May 23, 2009

5 Social Media Memes Changing Government

Red Boy Scout patch with number 5Federal Computer Week, reporting on a government leadership summit [sorry, too lazy to find out more about another one of these meetings prolly sponsored by some publisher or something] talks about five social media elements that will change the way the government works.  

My [very] loose roundup of the new memes are

1.  Where, once, government was leading on technology requirements, it is now one among many (competing) consumer interests. 
What I think this means: I've been at plenty of meetings where folks say "we're the government, we are huge, they want our business, they will change to meet our needs." But if a company's entire business model is advertisement, and government doesn't drive enough traffic, where is their incentive to destroy their income stream? If government wants to use the tools, we need to figure out how we can adapt.

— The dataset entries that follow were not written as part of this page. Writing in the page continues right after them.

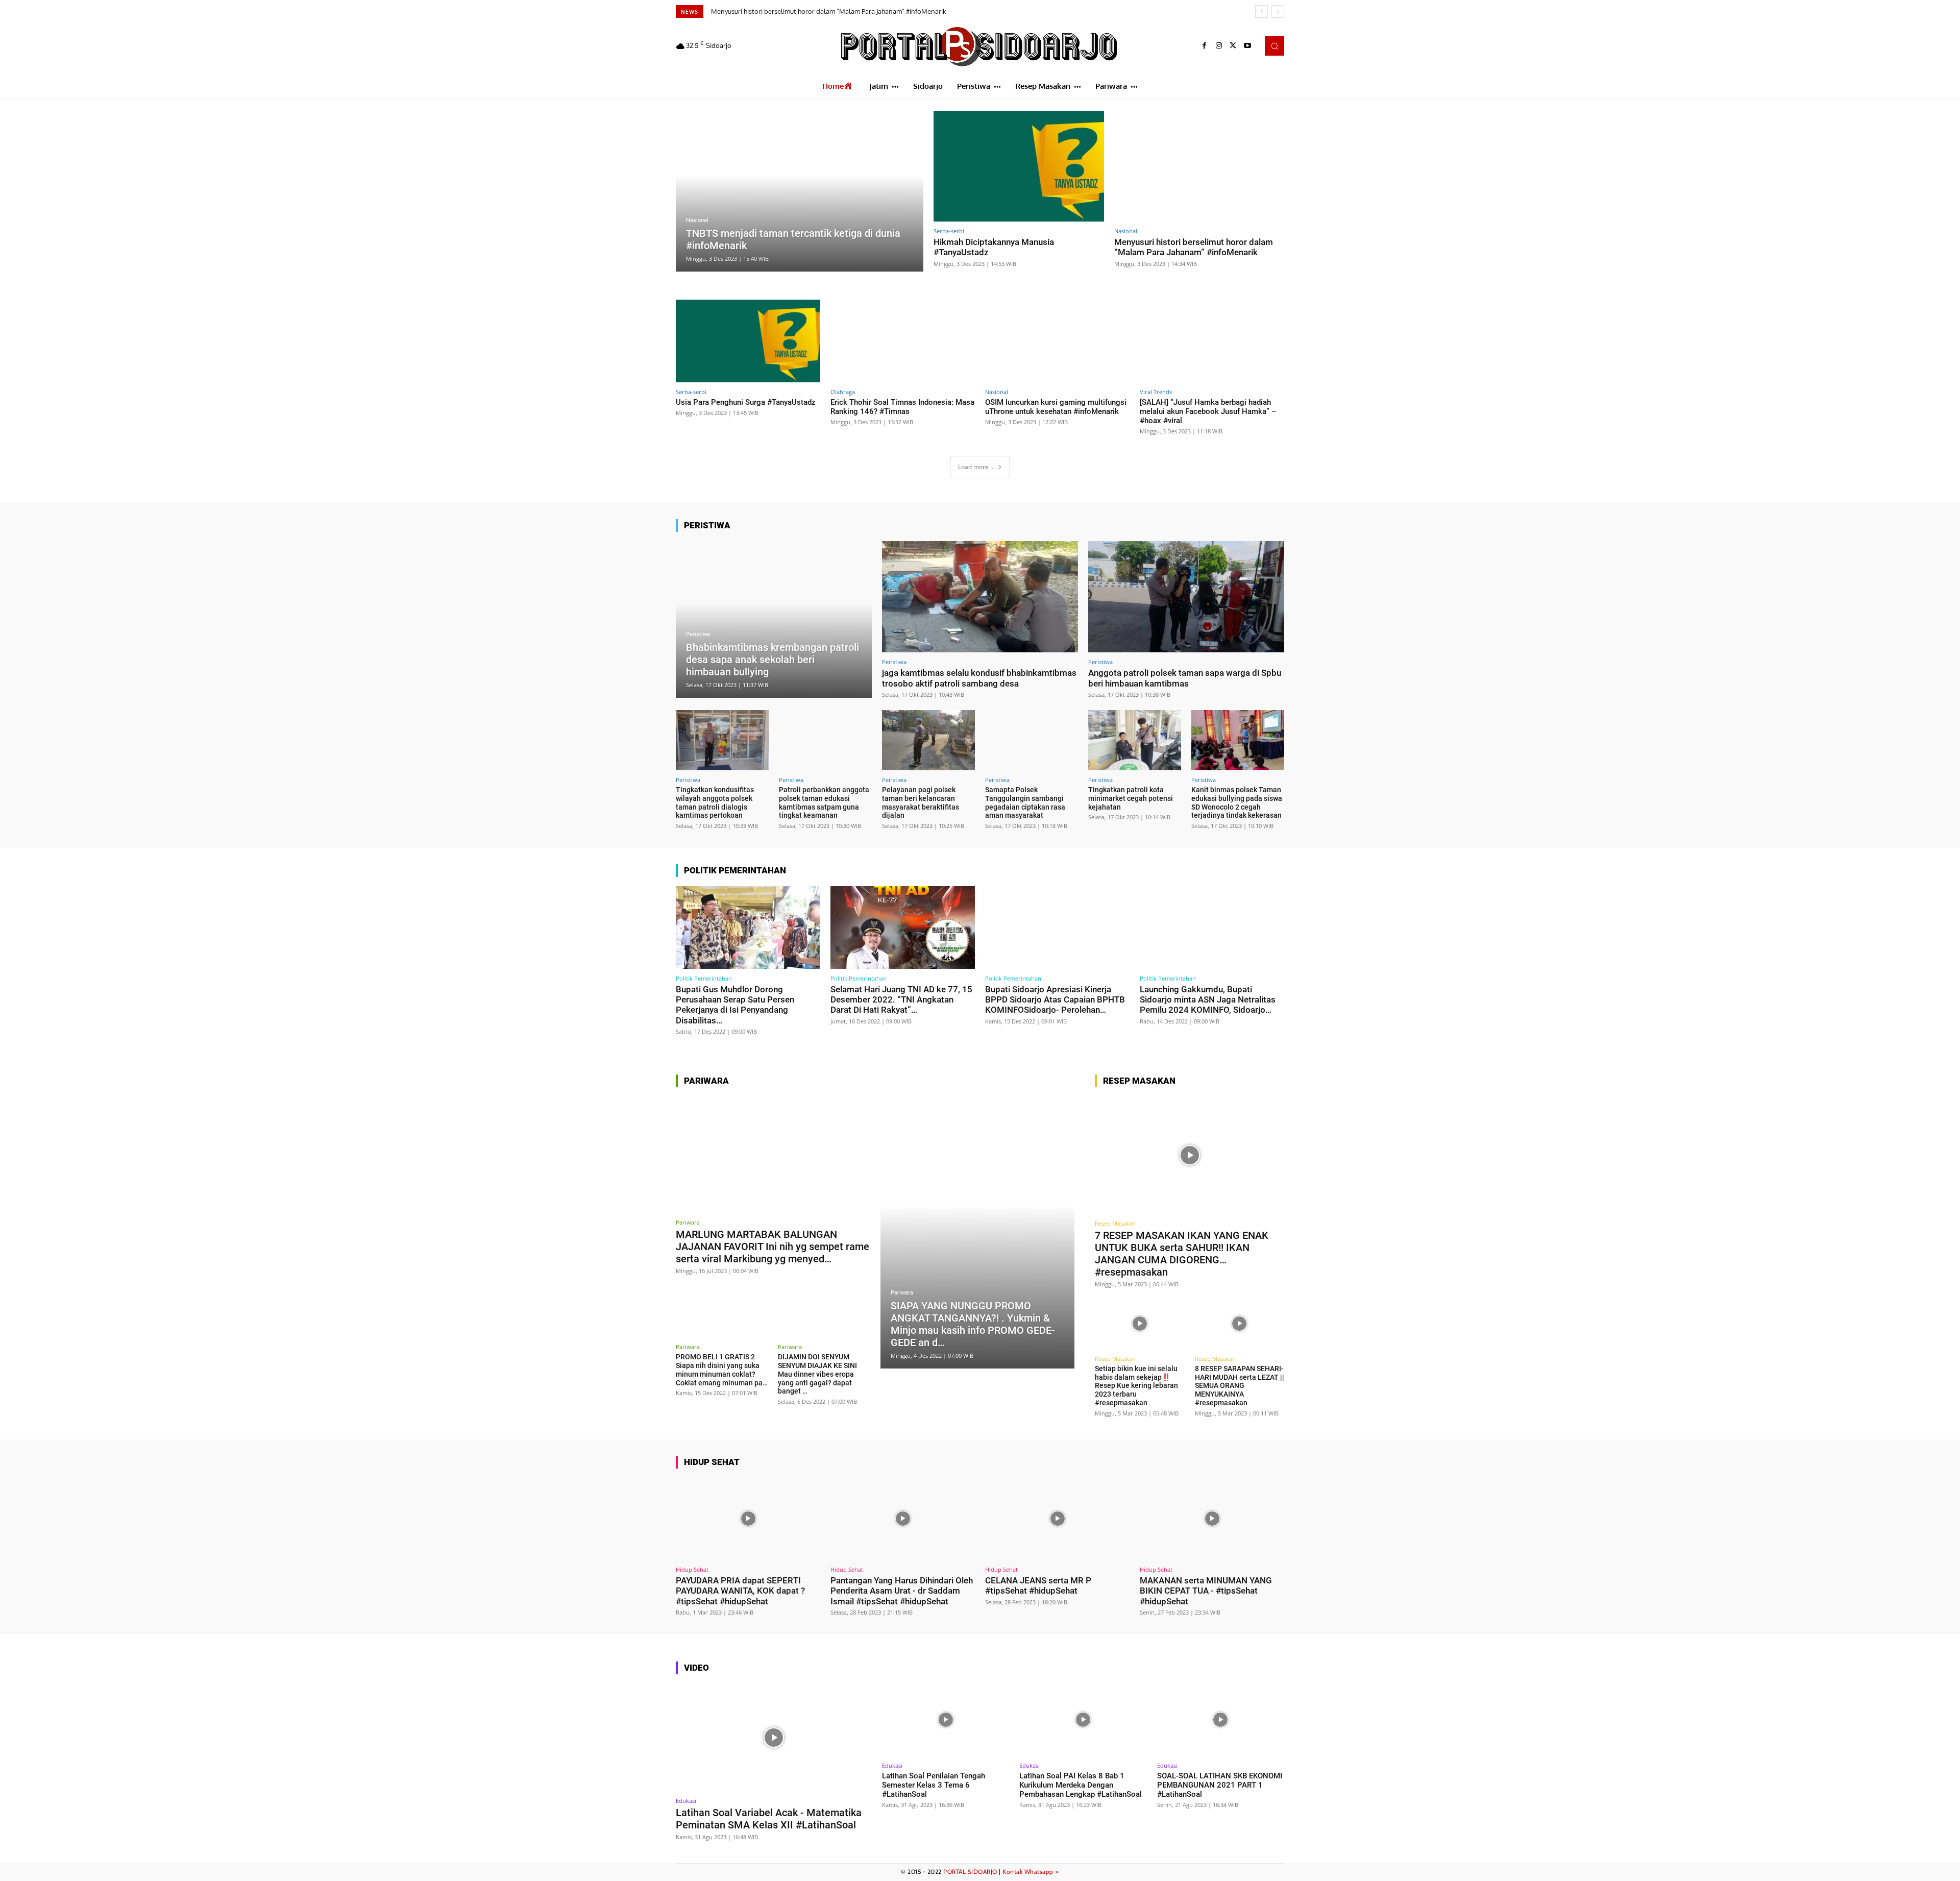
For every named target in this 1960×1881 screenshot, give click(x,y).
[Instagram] (1219, 46)
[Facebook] (1204, 46)
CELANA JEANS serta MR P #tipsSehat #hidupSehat (1038, 1585)
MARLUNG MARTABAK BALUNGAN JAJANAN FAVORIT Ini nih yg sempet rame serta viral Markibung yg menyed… (772, 1246)
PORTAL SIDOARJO (970, 1871)
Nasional (697, 220)
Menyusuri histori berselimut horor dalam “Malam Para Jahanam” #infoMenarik (1193, 247)
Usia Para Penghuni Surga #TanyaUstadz (771, 11)
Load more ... (976, 466)
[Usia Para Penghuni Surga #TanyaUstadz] (748, 341)
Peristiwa (698, 634)
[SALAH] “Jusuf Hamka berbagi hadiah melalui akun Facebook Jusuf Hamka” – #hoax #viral (1208, 411)
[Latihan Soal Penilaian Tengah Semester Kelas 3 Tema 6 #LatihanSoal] (945, 1719)
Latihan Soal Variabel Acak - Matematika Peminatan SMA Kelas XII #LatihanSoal (769, 1818)
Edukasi (686, 1800)
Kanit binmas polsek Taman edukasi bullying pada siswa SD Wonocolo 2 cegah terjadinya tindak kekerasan (1236, 802)
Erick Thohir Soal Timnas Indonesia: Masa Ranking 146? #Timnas (902, 407)
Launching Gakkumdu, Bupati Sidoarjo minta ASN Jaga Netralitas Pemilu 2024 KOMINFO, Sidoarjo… (1208, 999)
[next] (1277, 11)
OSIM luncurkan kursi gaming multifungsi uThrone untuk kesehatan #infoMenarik (1055, 407)
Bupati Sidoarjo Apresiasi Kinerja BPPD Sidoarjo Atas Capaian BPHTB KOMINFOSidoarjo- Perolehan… (1055, 999)
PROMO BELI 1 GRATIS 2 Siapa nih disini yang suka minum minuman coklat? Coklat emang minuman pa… (722, 1369)
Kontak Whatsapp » (1030, 1871)
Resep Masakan (1115, 1223)
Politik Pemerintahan (704, 978)
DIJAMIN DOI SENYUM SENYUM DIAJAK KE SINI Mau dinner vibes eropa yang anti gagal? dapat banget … (817, 1374)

2. Public engagement reveals the law of unintended consequences. 
What this means: Forays into social tools need to be flexible, and program managers need to keep an eye on results. None of us knows what will happen when we try something out--servers may crash, agencies may be overwhelmed with comments, the only response will be the chirps of crickets, or you might be stuck naming your international space station after a satirical opinionator. Good news for NASA on this last one--they saw an opportunity rather than a disaster.

3. Stop the analysis paralysis and make data available. 
What this means: Here is a big cultural change, from the government churning data into tables and reports that is delivered tied up in a bow to a dynamic process of developers unleashing the data to tell all kinds of stories. See #2. Also, expect a clamoring to open up more data sources.

4. It's the content, stupid!
What this means: Government can embarrass itself jumping into social streams without having anything to say. It's a conversation. It's a message. It's not just having a Facebook page or Twtitter account. It's not the technology, but the way that it's used.  So, if you say, "What's a hashtag?" you have no business putting your government agency on Twitter. Leading to #5.

5. This is the new way of the world. 
What this means: Despite old-fashioned concerns about employees goofing around (what's the difference between that sudoku book and YouTube, as far as productivity goes?) and real, to-be-addressed concerns about privacy and security, people are working, learning, collaborating and living differently. It's happening. And, even as some of the tools fall to the wayside and new ones developed, expectations of citizens and employees are out of the bottle. They can't be put back in.

Welcome to the changing government.

Read the FCW article I jumped off from, here


  1. Nicely goaded! We need to keep pushing, prodding, nudging and cajoling to move the #gov20 program forward.

    If I have a minor reservation, it's about analysis/paralysis dichotomy. Due diligence exerts a higher standard on public bodies and if nothing else, a foray into social media by gov ought to be at least a reflective move, if not impulsive. Good analysis should enable, not disable. Going contrary to the cliche, I believe paralysis is not the fault of analysis but the fault of cowardice, the widespread fear of making even a well-informed, tight analysed decision.

    Good work! Got me thinking.


  2. I would like to do some memes on alternate health specifically Homeopathy and Bach Flower remedies as they work and have no side effects. Used to be used a lot in USA can you help me or have someone interested My web my u tube rap john board

  3. @Bob, thanks for your comment and important distinction--forgive my quickness to cliche! Yes, any analysis that gov can provide continues to be valuable, especially for people without the resources to take a raw dataset and find the story.

    You also correctly identify the root of much paralysis--fear. especially as related to #2 above. Fear of scorn delays, obscures, spins, and stops analysis and information. The fear that every sentence and phrase will be parsed to the Nth to provide "point of view" fodder short-circuits meaningful back and forth, problem-solving, and discussion.

    Do you think people will get tired of the parsing, and that--maybe--a more participatory, transparent process can be the driver?

  4. Gwynne, anyone who's interested in gov't 2.0 should be reading your blog. :) Another great post!